▶ TEXT FOR ANALYSIS
──────────────────────────────
Once upon a time when I was a young mom, three ugly but invisible ingredients converged on me right in the middle of my kitchen.
Isolation, worry, and failure to live up to my own expectations. They all collided and stirred up a toxic cocktail I never wanted to drink. I’d never felt anything like it before. My head knew it was unreasonable, but my grown-up pep talk did nothing to settle my nausea, calm my breathing, or strengthen my legs.
With my kids eating lunch at the table, I collapsed on my kitchen floor. I tried to catch my breath and prayed I would not vomit. I thought maybe it was a heart attack.
Turns out it was an anxiety attack.
“The weight of anxiety is the soul’s misapprehension. It is the thinking of people who see themselves as orphaned. Such anxiety is the anguished cry of a soul that has forgotten it has a Father in heaven.”
(Dr. John Koessler, The Radical Pursuit of Rest, p. 24)
And I had forgotten that and a lot of other important truths as well.
Anxiety can be induced by a multitude of catalysts, and I won’t pretend to be an expert on it.
──────────────────────────────
▶ DATA SHOWN
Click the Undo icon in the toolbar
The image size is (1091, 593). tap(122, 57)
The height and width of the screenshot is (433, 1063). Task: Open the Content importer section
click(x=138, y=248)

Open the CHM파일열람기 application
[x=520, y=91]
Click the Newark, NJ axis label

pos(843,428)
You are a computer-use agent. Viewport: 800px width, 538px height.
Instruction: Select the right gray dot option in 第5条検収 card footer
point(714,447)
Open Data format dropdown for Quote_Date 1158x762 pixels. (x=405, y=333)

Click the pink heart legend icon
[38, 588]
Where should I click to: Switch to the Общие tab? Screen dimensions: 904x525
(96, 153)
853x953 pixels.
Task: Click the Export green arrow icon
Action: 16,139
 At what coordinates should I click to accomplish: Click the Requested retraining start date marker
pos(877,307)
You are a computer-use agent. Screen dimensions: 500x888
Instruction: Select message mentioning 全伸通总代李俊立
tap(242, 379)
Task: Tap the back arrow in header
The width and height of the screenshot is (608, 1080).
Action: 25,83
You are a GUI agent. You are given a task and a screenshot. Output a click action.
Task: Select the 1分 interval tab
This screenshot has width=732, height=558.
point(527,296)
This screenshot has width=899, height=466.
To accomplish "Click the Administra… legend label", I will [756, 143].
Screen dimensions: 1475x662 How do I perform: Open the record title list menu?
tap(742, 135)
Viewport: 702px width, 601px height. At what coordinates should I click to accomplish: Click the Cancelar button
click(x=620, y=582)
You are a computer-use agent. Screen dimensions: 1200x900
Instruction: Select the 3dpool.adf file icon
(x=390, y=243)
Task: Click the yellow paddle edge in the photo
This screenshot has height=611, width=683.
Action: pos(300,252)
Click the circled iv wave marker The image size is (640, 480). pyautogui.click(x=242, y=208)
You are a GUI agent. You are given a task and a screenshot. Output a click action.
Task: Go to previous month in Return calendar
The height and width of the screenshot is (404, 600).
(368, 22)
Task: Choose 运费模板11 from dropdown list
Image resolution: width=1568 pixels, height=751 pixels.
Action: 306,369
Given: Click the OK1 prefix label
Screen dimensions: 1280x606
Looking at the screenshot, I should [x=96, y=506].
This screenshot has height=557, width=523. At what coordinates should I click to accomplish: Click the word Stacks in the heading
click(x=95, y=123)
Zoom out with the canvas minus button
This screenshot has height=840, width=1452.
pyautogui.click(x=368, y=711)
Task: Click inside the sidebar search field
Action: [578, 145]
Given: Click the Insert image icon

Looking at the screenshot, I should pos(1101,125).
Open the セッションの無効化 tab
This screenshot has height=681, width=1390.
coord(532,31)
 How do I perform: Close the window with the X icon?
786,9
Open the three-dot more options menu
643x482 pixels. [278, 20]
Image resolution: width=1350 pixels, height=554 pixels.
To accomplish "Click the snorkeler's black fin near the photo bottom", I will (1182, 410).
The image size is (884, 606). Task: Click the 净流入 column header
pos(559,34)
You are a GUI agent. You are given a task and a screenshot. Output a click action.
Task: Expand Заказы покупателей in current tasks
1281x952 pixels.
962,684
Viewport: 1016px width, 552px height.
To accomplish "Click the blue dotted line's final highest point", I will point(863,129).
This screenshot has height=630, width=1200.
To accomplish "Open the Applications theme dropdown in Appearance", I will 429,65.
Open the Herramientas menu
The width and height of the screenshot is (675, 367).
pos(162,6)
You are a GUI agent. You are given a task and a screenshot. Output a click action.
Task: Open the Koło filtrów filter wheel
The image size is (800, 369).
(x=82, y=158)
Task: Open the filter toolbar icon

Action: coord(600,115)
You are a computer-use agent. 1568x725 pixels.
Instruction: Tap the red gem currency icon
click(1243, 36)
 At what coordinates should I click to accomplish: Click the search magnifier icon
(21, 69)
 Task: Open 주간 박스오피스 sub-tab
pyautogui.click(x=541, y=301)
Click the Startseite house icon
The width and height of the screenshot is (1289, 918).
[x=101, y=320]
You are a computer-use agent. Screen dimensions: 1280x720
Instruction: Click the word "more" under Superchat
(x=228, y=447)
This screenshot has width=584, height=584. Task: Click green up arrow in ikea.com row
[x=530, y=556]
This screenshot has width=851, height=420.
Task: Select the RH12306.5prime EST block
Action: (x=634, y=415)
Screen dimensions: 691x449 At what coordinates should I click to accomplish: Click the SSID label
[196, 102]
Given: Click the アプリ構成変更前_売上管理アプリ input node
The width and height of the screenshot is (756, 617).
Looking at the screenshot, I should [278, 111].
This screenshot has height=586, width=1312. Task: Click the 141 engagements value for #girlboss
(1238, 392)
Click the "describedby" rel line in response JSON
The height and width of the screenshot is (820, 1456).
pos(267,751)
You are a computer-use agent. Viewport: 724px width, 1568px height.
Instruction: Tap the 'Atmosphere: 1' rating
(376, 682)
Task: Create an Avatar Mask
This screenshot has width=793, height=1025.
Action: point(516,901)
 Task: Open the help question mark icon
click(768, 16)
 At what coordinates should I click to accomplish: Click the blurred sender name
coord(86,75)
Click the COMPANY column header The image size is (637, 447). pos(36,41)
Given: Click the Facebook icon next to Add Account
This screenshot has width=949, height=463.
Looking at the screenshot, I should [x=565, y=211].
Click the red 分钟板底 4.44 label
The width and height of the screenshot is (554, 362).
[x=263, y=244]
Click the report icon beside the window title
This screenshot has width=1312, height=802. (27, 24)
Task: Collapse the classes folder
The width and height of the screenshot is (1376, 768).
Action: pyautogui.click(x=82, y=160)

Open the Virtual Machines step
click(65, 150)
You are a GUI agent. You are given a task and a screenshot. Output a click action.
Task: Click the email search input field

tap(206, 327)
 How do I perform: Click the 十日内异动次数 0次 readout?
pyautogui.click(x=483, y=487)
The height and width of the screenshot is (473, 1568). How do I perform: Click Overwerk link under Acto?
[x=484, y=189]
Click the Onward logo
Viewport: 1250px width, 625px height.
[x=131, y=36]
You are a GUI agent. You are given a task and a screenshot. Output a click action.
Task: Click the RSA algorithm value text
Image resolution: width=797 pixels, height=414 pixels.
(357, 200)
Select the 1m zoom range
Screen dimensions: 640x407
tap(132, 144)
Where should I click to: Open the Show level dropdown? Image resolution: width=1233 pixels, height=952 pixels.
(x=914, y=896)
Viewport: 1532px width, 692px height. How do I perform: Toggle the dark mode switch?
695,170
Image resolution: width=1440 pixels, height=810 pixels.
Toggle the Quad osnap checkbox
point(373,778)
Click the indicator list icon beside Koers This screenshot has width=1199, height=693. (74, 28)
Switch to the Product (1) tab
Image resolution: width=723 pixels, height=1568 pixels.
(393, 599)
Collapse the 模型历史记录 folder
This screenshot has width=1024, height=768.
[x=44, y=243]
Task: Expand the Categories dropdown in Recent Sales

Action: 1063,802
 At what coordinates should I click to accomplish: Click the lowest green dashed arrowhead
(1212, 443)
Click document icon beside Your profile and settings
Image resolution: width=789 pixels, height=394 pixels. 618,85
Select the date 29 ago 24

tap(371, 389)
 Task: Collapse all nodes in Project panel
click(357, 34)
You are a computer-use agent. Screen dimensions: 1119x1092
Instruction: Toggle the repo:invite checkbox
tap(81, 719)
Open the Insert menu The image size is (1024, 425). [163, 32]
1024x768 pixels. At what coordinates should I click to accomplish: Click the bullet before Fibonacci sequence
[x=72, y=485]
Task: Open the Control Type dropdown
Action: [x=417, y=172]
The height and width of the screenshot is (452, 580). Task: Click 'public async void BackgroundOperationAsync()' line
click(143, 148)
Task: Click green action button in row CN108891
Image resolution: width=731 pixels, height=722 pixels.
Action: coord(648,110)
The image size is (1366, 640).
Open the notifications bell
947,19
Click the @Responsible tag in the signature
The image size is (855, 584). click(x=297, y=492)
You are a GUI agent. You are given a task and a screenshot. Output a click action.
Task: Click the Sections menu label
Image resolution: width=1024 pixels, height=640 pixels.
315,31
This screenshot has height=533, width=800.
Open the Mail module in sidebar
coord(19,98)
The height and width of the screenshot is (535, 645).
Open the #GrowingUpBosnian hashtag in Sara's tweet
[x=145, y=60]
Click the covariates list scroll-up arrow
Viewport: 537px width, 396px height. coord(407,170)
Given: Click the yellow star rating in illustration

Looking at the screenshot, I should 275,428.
──────────────────────────────
▶ DIRECTIONS
Pick up the piece about the anxiety attack on the kitchen floor right after its last sentence and carry it forward. The records have nothing to do with the text.

▶ TASK RESULT
I do know it was a scary experience, but it was also the beginning of starting to remember some of what I’d forgotten:
- Every circumstance of family life does not depend on me.
- God’s plan cannot be messed up—even by me.
- And God does not fail to notice when a sparrow falls from the sky or when a mom collapses in her kitchen.
Over time I learned that God lovingly allows—even orchestrates–a shocking collapse in the same way a loving father plucks a burr from a child’s hand and applies a burning antiseptic to help it heal.
One way to rest from the weight of worry is to remember that we are not orphaned because he is our loving Father.
And remembering that can be the beginning of forgetting what made us anxious.